Data in this exercise |
-- START --
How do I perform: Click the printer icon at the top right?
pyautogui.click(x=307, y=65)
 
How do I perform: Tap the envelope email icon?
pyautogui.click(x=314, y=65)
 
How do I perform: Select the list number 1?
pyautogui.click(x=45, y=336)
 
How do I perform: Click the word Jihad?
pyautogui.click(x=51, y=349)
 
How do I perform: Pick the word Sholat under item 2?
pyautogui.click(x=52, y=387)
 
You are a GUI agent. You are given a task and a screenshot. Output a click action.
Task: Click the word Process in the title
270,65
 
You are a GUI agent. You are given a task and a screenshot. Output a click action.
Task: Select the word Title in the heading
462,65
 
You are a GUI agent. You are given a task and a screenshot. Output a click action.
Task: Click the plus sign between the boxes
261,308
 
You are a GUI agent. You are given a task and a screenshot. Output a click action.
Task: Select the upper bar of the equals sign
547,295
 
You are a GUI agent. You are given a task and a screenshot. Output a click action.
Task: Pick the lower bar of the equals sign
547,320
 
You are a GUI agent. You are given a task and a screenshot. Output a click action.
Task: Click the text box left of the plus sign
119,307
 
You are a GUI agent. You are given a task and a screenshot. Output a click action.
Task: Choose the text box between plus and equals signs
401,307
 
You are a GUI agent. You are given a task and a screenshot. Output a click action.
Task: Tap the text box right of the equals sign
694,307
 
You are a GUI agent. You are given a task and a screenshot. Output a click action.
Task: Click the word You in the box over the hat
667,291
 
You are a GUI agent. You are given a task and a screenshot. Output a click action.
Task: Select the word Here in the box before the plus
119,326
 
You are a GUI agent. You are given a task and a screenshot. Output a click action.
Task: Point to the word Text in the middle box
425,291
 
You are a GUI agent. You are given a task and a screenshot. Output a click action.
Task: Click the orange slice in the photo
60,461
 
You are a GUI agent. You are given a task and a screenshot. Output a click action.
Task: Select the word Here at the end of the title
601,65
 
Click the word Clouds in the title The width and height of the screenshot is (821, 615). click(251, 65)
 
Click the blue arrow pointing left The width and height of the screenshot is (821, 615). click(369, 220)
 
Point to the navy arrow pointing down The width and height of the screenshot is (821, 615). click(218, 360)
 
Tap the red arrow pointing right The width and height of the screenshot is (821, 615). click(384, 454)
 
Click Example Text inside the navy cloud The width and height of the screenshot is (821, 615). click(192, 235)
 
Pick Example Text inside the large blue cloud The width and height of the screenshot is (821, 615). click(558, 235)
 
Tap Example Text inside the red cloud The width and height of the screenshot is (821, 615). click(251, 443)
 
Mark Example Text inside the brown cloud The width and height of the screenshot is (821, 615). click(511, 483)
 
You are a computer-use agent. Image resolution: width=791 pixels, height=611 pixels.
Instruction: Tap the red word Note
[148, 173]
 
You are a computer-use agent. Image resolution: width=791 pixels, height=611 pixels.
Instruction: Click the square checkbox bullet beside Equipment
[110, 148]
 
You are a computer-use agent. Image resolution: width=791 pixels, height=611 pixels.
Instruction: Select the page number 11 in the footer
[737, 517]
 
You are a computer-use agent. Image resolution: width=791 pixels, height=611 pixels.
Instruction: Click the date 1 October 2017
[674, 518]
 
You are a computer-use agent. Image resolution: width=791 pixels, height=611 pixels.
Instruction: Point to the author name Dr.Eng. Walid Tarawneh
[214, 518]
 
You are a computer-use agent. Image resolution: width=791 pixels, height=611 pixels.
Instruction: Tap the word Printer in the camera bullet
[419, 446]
-- END --
Format the listing above as a JSON array of strings, one string per line, leaving out the blank lines.

Written solution |
[
  "How do I perform: Click the printer icon at the top right?",
  "pyautogui.click(x=307, y=65)",
  "How do I perform: Tap the envelope email icon?",
  "pyautogui.click(x=314, y=65)",
  "How do I perform: Select the list number 1?",
  "pyautogui.click(x=45, y=336)",
  "How do I perform: Click the word Jihad?",
  "pyautogui.click(x=51, y=349)",
  "How do I perform: Pick the word Sholat under item 2?",
  "pyautogui.click(x=52, y=387)",
  "You are a GUI agent. You are given a task and a screenshot. Output a click action.",
  "Task: Click the word Process in the title",
  "270,65",
  "You are a GUI agent. You are given a task and a screenshot. Output a click action.",
  "Task: Select the word Title in the heading",
  "462,65",
  "You are a GUI agent. You are given a task and a screenshot. Output a click action.",
  "Task: Click the plus sign between the boxes",
  "261,308",
  "You are a GUI agent. You are given a task and a screenshot. Output a click action.",
  "Task: Select the upper bar of the equals sign",
  "547,295",
  "You are a GUI agent. You are given a task and a screenshot. Output a click action.",
  "Task: Pick the lower bar of the equals sign",
  "547,320",
  "You are a GUI agent. You are given a task and a screenshot. Output a click action.",
  "Task: Click the text box left of the plus sign",
  "119,307",
  "You are a GUI agent. You are given a task and a screenshot. Output a click action.",
  "Task: Choose the text box between plus and equals signs",
  "401,307",
  "You are a GUI agent. You are given a task and a screenshot. Output a click action.",
  "Task: Tap the text box right of the equals sign",
  "694,307",
  "You are a GUI agent. You are given a task and a screenshot. Output a click action.",
  "Task: Click the word You in the box over the hat",
  "667,291",
  "You are a GUI agent. You are given a task and a screenshot. Output a click action.",
  "Task: Select the word Here in the box before the plus",
  "119,326",
  "You are a GUI agent. You are given a task and a screenshot. Output a click action.",
  "Task: Point to the word Text in the middle box",
  "425,291",
  "You are a GUI agent. You are given a task and a screenshot. Output a click action.",
  "Task: Click the orange slice in the photo",
  "60,461",
  "You are a GUI agent. You are given a task and a screenshot. Output a click action.",
  "Task: Select the word Here at the end of the title",
  "601,65",
  "Click the word Clouds in the title The width and height of the screenshot is (821, 615). click(251, 65)",
  "Click the blue arrow pointing left The width and height of the screenshot is (821, 615). click(369, 220)",
  "Point to the navy arrow pointing down The width and height of the screenshot is (821, 615). click(218, 360)",
  "Tap the red arrow pointing right The width and height of the screenshot is (821, 615). click(384, 454)",
  "Click Example Text inside the navy cloud The width and height of the screenshot is (821, 615). click(192, 235)",
  "Pick Example Text inside the large blue cloud The width and height of the screenshot is (821, 615). click(558, 235)",
  "Tap Example Text inside the red cloud The width and height of the screenshot is (821, 615). click(251, 443)",
  "Mark Example Text inside the brown cloud The width and height of the screenshot is (821, 615). click(511, 483)",
  "You are a computer-use agent. Image resolution: width=791 pixels, height=611 pixels.",
  "Instruction: Tap the red word Note",
  "[148, 173]",
  "You are a computer-use agent. Image resolution: width=791 pixels, height=611 pixels.",
  "Instruction: Click the square checkbox bullet beside Equipment",
  "[110, 148]",
  "You are a computer-use agent. Image resolution: width=791 pixels, height=611 pixels.",
  "Instruction: Select the page number 11 in the footer",
  "[737, 517]",
  "You are a computer-use agent. Image resolution: width=791 pixels, height=611 pixels.",
  "Instruction: Click the date 1 October 2017",
  "[674, 518]",
  "You are a computer-use agent. Image resolution: width=791 pixels, height=611 pixels.",
  "Instruction: Point to the author name Dr.Eng. Walid Tarawneh",
  "[214, 518]",
  "You are a computer-use agent. Image resolution: width=791 pixels, height=611 pixels.",
  "Instruction: Tap the word Printer in the camera bullet",
  "[419, 446]"
]